- **WHAT IS REQUIRED**
Across the records below, count every line that contains the string "Select", then report the count alone.

INPUT START

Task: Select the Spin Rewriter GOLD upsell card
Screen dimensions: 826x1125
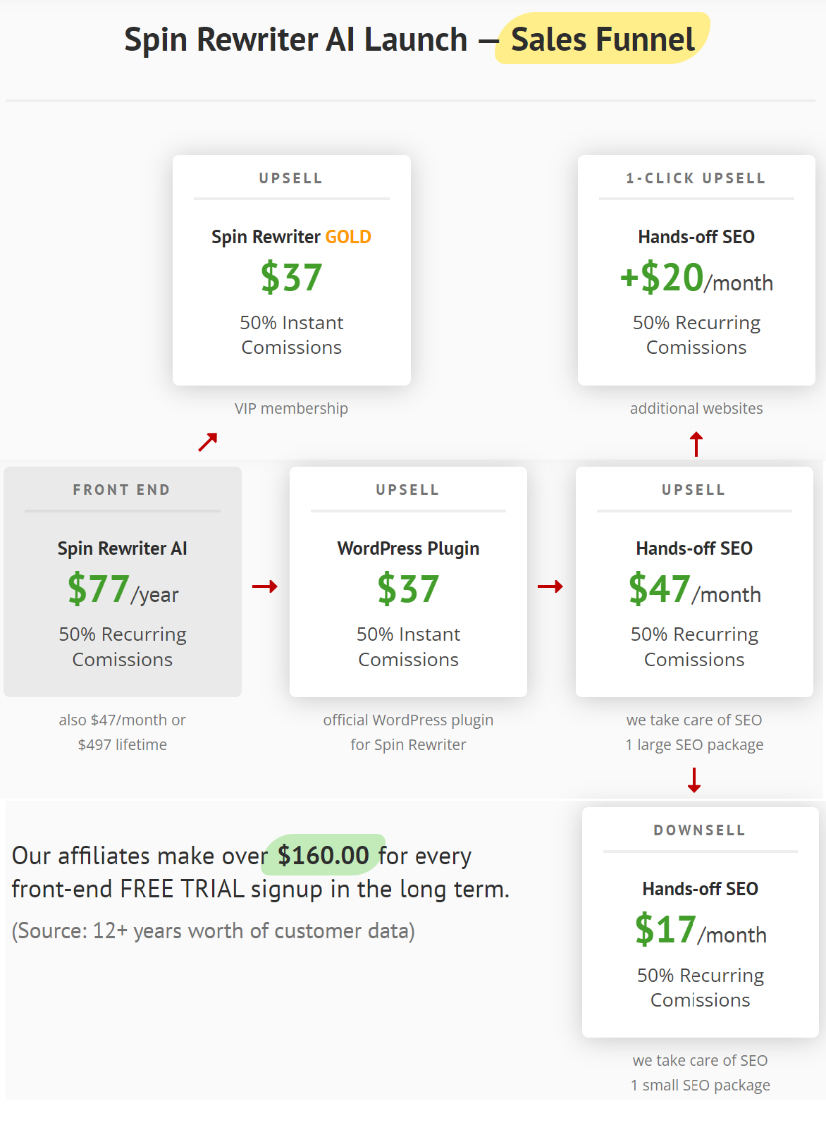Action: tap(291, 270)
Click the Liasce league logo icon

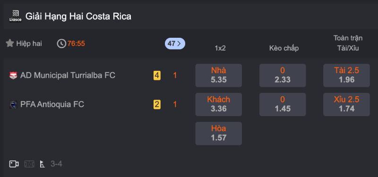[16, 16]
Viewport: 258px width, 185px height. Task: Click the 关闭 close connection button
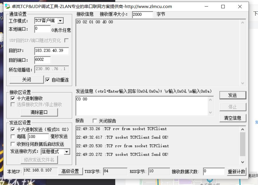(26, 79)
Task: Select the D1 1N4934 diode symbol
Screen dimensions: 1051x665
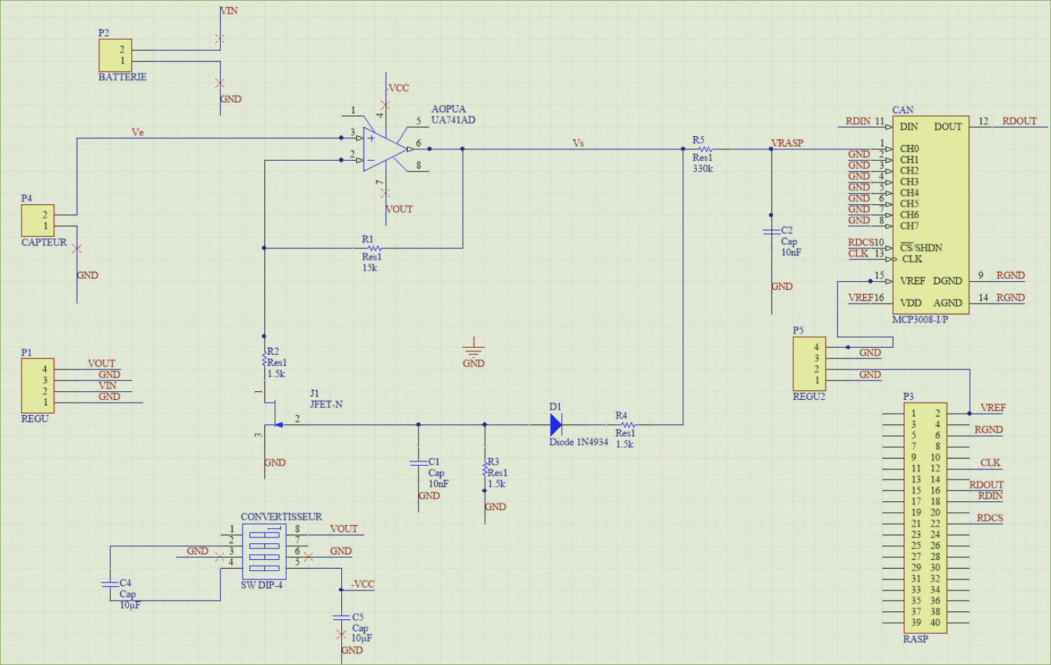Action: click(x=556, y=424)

INPUT END

- **WORKED SOLUTION**
2